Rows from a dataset
⁂
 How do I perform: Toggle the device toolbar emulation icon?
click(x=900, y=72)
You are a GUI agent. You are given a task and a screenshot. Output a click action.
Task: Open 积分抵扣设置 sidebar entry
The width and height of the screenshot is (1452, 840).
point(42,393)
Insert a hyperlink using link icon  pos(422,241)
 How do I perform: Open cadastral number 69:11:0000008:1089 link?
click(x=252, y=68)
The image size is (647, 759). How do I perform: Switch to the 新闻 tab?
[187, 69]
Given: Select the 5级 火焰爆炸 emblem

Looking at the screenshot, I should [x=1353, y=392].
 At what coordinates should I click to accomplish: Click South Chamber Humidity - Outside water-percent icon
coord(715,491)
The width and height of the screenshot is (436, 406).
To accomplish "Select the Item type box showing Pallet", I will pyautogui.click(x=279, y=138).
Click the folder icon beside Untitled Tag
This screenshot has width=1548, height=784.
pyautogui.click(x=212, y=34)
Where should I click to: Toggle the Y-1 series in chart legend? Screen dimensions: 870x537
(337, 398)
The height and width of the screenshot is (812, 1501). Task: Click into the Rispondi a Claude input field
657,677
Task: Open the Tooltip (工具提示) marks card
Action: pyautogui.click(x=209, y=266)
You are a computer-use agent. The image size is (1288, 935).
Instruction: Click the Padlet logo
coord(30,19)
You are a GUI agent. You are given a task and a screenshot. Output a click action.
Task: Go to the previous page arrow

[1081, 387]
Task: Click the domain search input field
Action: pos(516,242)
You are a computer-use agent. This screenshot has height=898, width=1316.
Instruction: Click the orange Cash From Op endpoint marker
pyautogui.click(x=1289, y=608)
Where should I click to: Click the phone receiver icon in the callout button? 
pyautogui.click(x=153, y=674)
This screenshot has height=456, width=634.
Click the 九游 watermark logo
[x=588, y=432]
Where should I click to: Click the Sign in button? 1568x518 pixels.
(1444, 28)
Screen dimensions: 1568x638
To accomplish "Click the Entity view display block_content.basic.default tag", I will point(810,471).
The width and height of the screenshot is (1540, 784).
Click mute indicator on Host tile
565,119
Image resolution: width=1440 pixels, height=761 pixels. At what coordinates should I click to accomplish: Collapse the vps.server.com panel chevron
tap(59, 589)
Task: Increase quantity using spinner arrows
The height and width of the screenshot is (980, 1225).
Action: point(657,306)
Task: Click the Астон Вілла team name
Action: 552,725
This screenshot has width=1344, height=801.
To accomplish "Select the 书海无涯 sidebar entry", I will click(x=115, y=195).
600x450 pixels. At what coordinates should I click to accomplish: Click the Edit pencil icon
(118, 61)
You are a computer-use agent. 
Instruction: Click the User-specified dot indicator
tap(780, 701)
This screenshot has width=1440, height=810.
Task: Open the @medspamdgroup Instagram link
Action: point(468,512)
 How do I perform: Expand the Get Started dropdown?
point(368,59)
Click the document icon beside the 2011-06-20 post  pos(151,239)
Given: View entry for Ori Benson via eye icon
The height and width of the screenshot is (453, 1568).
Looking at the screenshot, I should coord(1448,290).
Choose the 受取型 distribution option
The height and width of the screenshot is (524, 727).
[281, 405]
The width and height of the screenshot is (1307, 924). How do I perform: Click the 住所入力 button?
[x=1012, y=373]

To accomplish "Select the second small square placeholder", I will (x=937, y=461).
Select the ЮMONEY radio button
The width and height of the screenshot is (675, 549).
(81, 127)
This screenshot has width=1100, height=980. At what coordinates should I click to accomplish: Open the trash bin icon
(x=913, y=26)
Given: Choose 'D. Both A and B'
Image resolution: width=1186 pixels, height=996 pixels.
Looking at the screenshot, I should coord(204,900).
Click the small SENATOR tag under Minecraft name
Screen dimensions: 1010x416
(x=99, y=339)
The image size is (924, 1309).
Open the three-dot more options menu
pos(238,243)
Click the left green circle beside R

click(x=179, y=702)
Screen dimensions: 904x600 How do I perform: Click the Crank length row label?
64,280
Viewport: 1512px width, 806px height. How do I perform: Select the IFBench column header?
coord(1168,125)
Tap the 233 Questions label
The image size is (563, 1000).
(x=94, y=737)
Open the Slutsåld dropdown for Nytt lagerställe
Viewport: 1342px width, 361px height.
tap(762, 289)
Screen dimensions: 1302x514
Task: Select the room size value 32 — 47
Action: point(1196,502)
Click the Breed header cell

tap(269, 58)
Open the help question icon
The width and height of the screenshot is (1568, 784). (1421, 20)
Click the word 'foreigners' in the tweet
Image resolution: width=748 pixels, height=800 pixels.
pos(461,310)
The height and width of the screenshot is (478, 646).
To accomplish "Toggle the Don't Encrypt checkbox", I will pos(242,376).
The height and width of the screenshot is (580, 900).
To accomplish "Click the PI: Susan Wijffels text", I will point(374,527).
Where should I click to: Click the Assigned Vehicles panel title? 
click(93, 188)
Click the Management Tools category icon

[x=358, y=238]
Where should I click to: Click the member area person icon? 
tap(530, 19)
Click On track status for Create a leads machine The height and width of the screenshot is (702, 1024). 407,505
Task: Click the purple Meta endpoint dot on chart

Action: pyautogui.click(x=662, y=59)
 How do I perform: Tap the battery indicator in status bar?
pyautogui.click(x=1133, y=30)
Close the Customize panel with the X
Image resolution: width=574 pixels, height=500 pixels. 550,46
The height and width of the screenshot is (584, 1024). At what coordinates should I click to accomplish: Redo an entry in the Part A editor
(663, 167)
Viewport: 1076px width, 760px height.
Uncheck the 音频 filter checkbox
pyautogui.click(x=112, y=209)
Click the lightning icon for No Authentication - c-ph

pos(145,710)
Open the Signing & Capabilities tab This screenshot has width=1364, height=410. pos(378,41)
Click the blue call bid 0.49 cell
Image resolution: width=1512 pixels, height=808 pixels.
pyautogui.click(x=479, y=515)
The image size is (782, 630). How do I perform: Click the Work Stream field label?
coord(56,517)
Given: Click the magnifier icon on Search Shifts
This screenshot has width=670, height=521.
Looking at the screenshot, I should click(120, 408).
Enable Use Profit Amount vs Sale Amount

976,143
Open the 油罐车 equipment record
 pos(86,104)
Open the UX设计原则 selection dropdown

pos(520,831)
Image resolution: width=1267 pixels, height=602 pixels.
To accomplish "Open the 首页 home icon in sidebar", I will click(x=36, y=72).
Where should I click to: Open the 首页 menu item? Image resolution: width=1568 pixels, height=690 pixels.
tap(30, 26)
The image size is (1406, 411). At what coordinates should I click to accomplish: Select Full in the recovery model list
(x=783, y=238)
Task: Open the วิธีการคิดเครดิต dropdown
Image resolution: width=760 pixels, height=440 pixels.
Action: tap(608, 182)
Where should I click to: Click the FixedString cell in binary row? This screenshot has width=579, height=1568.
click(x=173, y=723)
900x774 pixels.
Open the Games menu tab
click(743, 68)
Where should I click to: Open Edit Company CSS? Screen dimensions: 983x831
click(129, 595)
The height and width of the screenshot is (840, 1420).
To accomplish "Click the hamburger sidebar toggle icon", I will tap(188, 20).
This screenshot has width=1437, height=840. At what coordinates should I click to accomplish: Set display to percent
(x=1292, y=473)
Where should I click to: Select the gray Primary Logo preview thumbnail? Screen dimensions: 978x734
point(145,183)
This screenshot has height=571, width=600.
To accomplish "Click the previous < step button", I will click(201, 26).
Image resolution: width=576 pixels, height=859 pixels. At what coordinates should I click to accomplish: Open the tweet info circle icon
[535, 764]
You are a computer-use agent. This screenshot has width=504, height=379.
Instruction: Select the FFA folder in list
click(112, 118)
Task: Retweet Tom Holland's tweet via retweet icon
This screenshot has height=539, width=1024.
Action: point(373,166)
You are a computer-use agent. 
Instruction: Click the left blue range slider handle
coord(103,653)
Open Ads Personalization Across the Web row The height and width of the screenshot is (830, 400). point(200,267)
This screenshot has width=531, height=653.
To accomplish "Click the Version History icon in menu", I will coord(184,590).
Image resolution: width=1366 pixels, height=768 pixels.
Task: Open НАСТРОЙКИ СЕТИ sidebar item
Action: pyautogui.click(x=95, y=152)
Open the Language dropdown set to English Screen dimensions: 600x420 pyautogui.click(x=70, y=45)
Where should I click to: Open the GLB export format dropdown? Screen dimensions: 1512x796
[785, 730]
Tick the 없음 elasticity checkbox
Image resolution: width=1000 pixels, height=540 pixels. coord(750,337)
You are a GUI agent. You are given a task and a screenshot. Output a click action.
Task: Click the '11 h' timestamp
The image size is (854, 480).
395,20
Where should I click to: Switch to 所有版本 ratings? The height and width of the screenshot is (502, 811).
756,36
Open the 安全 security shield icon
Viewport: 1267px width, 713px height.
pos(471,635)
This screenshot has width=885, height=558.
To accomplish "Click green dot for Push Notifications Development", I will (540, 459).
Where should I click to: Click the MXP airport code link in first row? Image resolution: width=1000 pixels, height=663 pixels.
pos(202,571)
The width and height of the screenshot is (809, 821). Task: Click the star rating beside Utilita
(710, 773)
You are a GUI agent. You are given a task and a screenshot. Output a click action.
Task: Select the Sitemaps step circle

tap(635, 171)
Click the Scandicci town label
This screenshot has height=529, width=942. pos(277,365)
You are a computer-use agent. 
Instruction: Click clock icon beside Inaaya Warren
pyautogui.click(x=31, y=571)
⁂
Return the entries from the line containing "Given: Select the 5级 火焰爆炸 emblem" up to and including the line containing "pyautogui.click(x=212, y=34)", reproducing each line exactly.

▸ **Solution**
Given: Select the 5级 火焰爆炸 emblem

Looking at the screenshot, I should [x=1353, y=392].
 At what coordinates should I click to accomplish: Click South Chamber Humidity - Outside water-percent icon
coord(715,491)
The width and height of the screenshot is (436, 406).
To accomplish "Select the Item type box showing Pallet", I will pyautogui.click(x=279, y=138).
Click the folder icon beside Untitled Tag
This screenshot has width=1548, height=784.
pyautogui.click(x=212, y=34)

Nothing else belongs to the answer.